Koronawirus rozprzestrzenia się już z ogromną siłą w północnych Włoszech, narażając inne kraje Europy na ryzyko kwarantanny – mówi dr Pavel Grzesowski, immunolog z Centrum Medycznego Kształcenia Podyplomowego w Warszawie.
Choroba koronawirusa (COVID-19) zainfekowała ponad 200 osób we Włoszech, co czyni ją trzecią co do wielkości epidemią poza Chinami kontynentalnymi. Wiadomość nadeszła, gdy włoscy urzędnicy potwierdzili piątą śmierć z powodu wirusa.

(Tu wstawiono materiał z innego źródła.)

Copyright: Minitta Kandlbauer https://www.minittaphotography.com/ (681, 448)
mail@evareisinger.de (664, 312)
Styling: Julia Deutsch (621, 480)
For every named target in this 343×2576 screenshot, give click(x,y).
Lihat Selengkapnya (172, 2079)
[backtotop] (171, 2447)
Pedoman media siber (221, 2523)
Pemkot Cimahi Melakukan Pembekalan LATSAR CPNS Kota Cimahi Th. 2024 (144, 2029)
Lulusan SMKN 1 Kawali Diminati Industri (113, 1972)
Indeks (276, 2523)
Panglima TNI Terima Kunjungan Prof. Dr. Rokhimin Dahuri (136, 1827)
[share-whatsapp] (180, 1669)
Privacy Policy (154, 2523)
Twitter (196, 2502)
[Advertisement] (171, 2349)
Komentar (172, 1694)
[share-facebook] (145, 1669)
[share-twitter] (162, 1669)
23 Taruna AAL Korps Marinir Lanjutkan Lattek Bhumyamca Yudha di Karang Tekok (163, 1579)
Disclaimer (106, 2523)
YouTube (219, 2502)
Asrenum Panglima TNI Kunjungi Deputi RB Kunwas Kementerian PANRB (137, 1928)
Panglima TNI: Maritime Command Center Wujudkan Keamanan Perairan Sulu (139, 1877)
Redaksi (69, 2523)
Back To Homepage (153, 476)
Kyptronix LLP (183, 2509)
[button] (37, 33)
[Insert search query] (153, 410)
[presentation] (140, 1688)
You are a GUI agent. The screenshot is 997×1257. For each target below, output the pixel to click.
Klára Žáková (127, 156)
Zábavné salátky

Około 50 000 osób jest obecnie zamkniętych i nie ma możliwości swobodnego poruszania się po kraju bez pozwolenia. Jednak wirus może nadal rozprzestrzeniać się głębiej we Włoszech i innych krajach, mówi Pavel Gzhesovsky. Oto, co powiedział ekspert na temat radia TOK FM:
„Wyobraź sobie na przykład, że jutro Warszawa lub inne miasto otrzyma ten sam sygnał, co we Włoszech. Nagle wszyscy zostajemy w domu, nie chodzimy do pracy, dzieci nie chodzą do szkoły, zaczynamy mieszkać w zamkniętym mieście. To może się bardzo dobrze zdarzyć. W ciągu zaledwie trzech dni liczba
„Warto zauważyć, że w ciągu zaledwie trzech dni liczba zarażonych osób wzrosła z 20 do 150 osób. Oczywiście wirus pokonał barierę, gdy sądzono, że zarażeni zostali tylko ludzie, którzy odwiedzili Chiny ”.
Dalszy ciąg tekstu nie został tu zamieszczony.